From the entries below, reproduce exactly the lines from the one with "Task: Select the Match column header" through the one with "The width and height of the screenshot is (1197, 398).", both included, without images.

→ MATERIAL SUPPLIED

►

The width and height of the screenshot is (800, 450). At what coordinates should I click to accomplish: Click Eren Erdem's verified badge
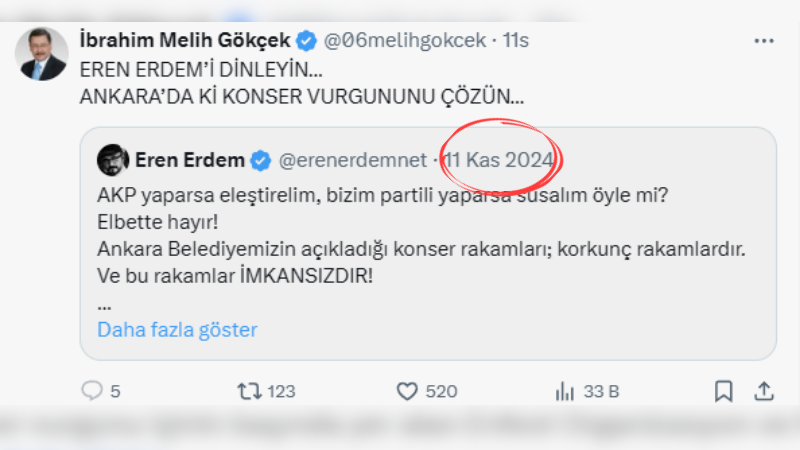(260, 158)
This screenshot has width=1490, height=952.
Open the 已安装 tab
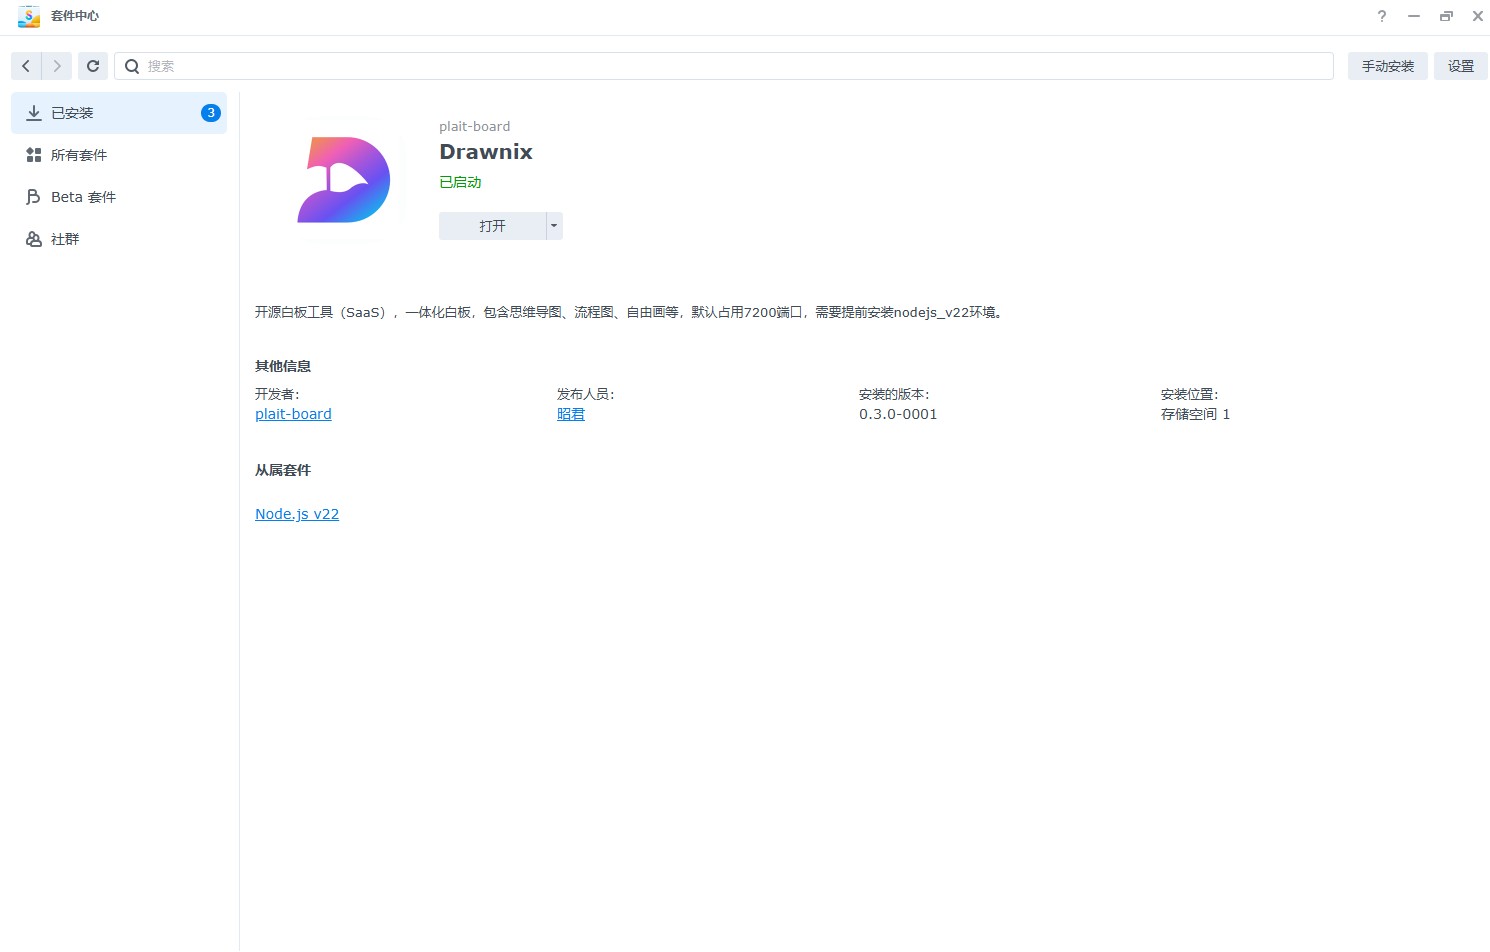point(72,113)
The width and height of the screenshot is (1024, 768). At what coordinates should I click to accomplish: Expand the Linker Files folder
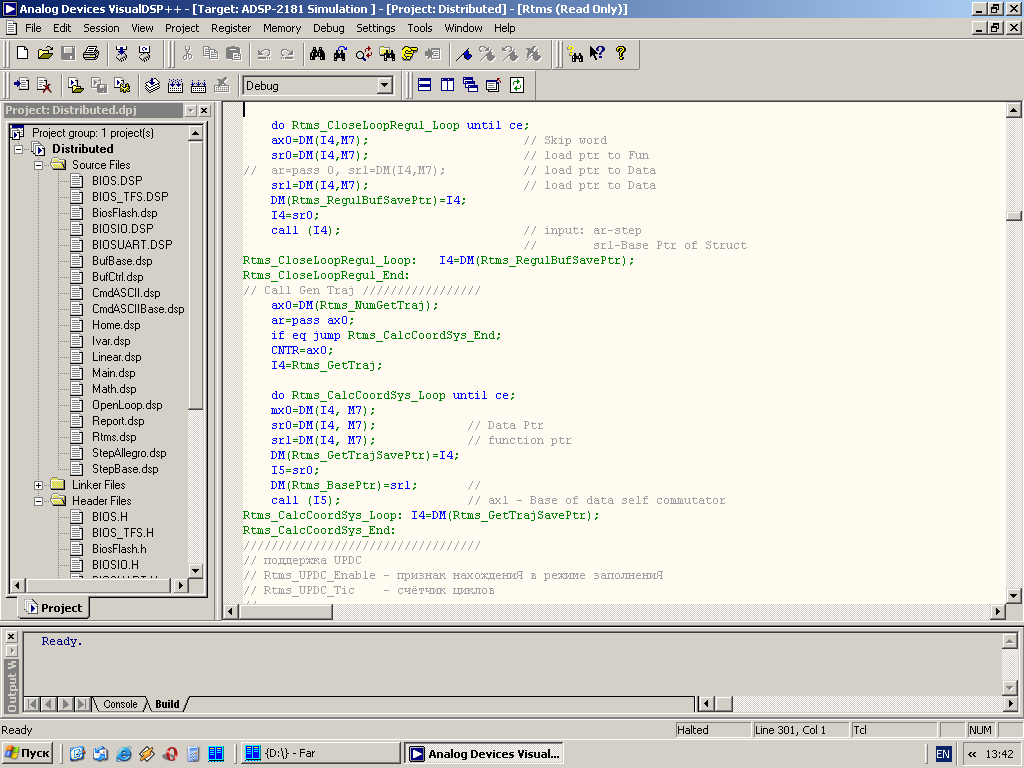[38, 485]
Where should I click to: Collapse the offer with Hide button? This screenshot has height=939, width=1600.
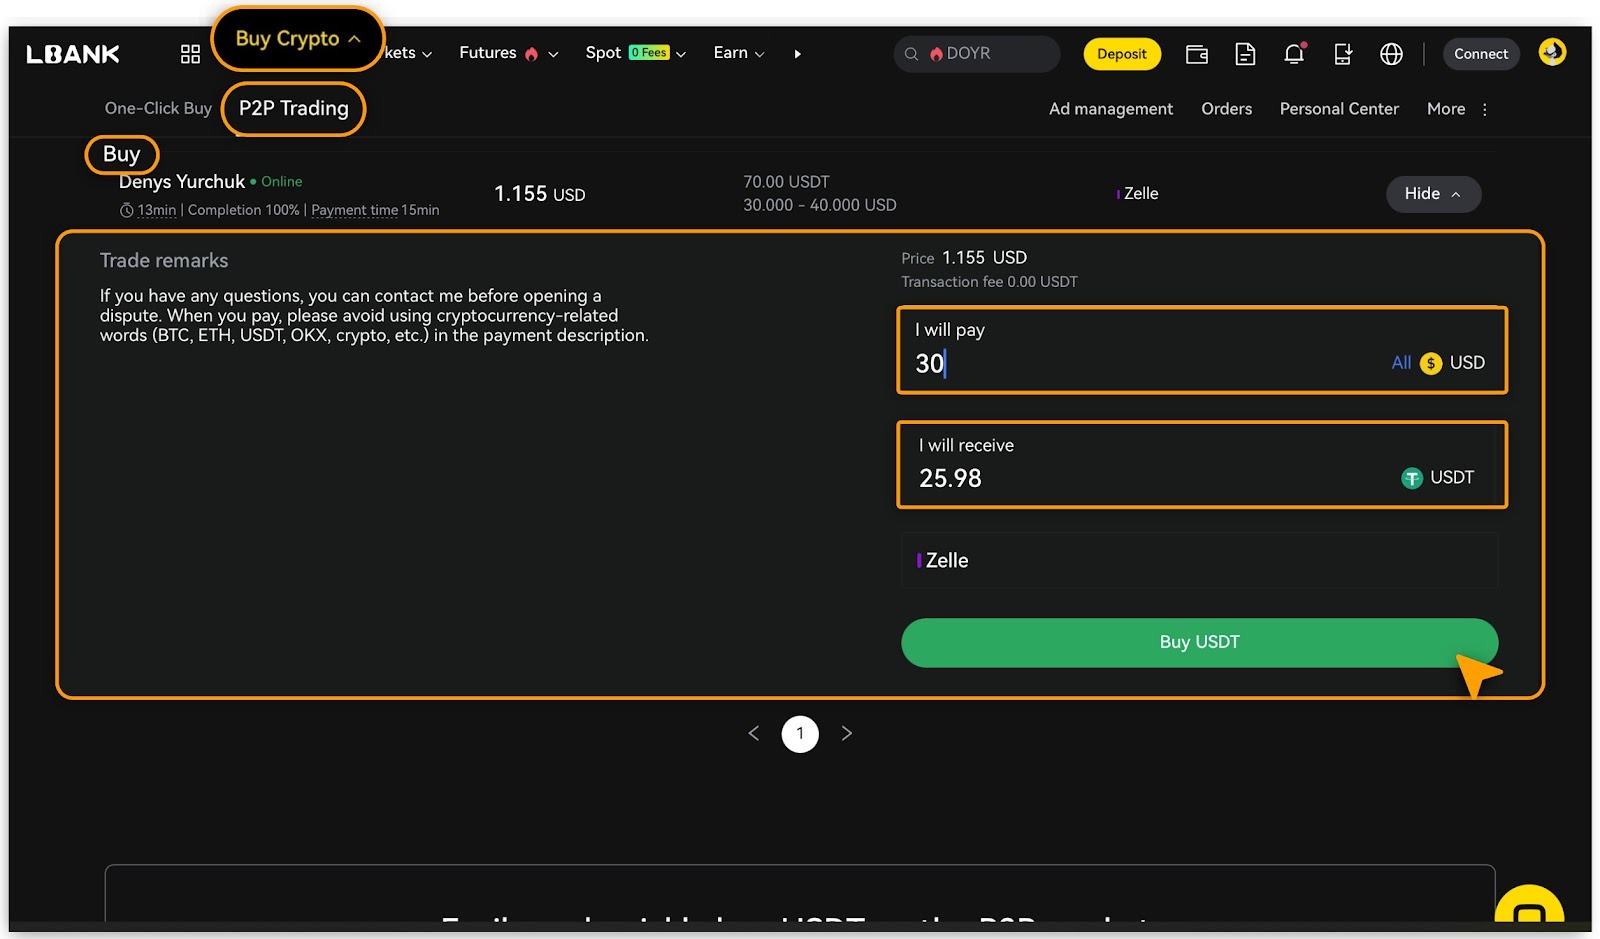[1432, 194]
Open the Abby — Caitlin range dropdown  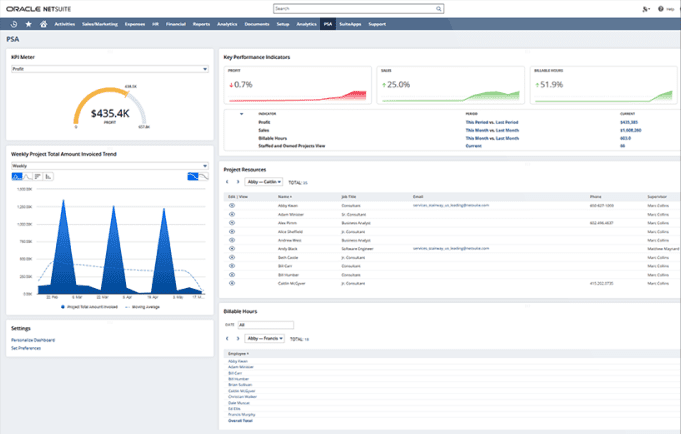tap(264, 183)
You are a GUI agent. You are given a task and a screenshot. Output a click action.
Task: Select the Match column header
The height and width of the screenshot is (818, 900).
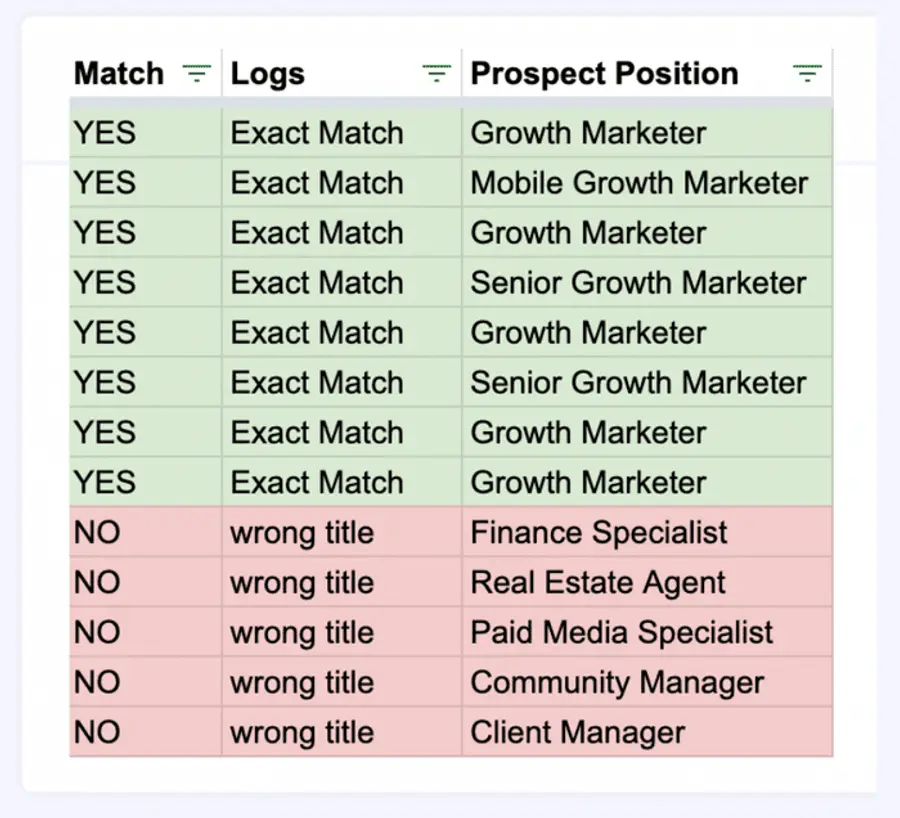pos(146,73)
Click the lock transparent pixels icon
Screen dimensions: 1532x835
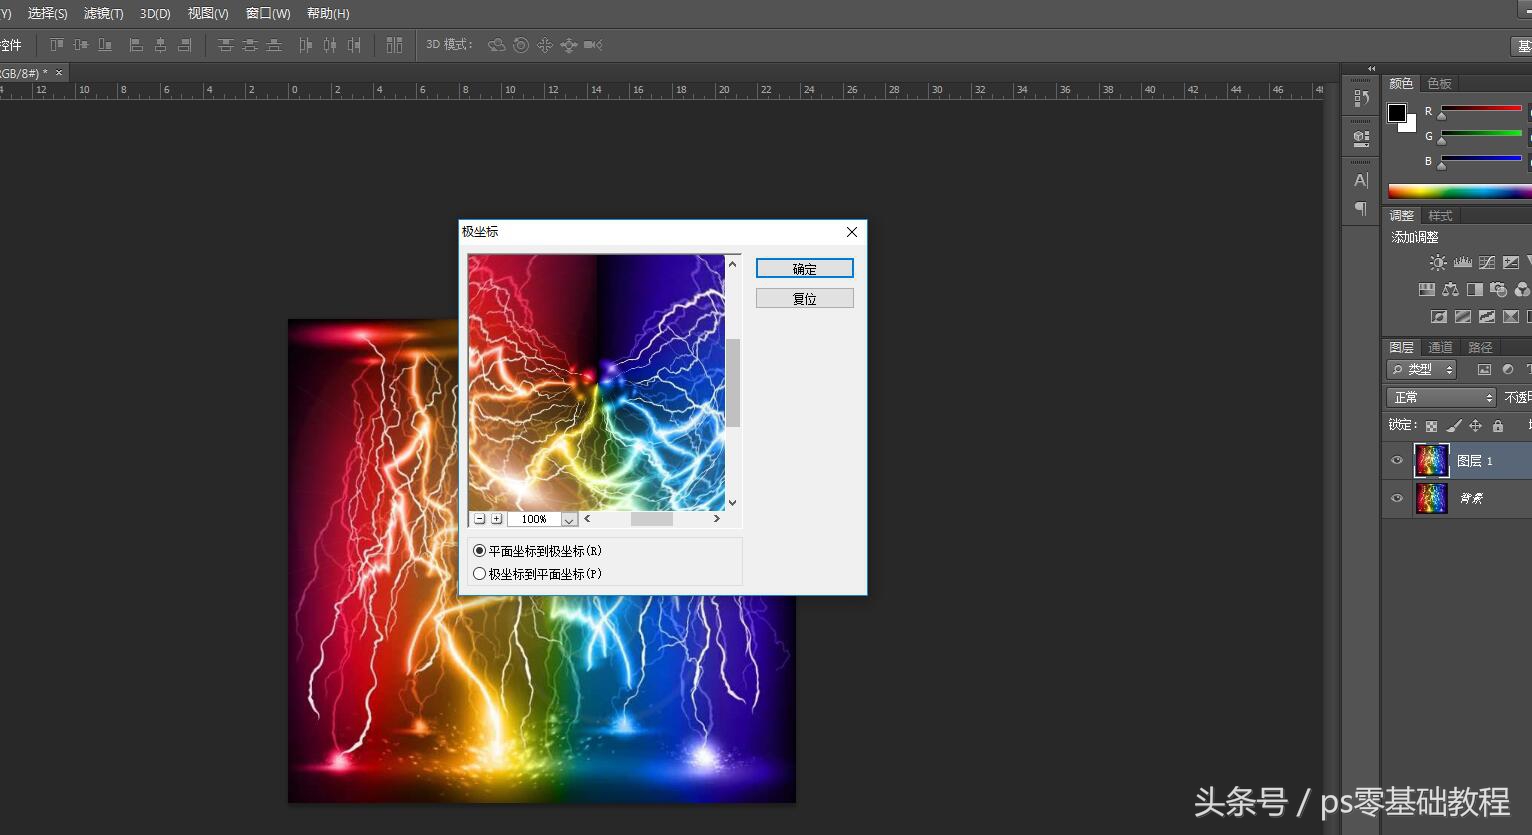1432,426
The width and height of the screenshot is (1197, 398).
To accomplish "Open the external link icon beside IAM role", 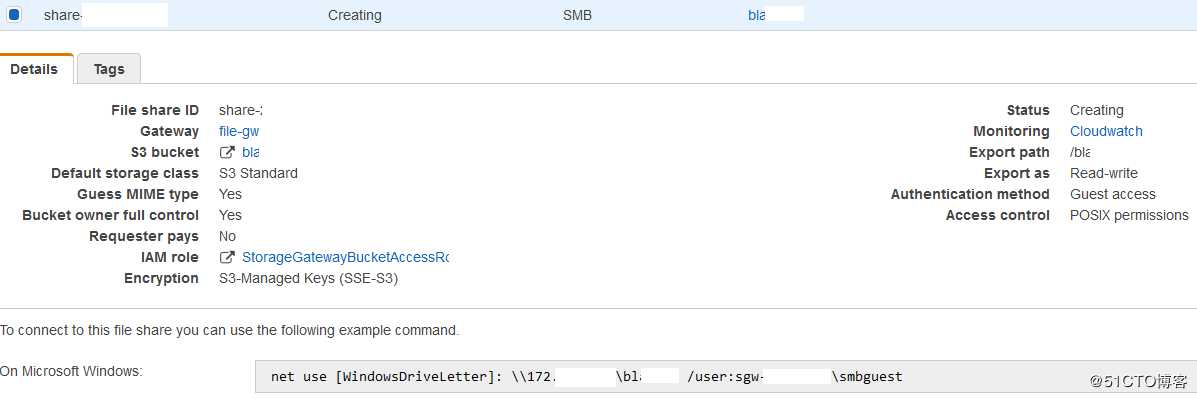I will (226, 257).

◄

→ EXERCISE ANSWER
Task: Select the Match column header
The height and width of the screenshot is (818, 900).
pos(146,73)
Click the lock transparent pixels icon
Screen dimensions: 1532x835
1432,426
The width and height of the screenshot is (1197, 398).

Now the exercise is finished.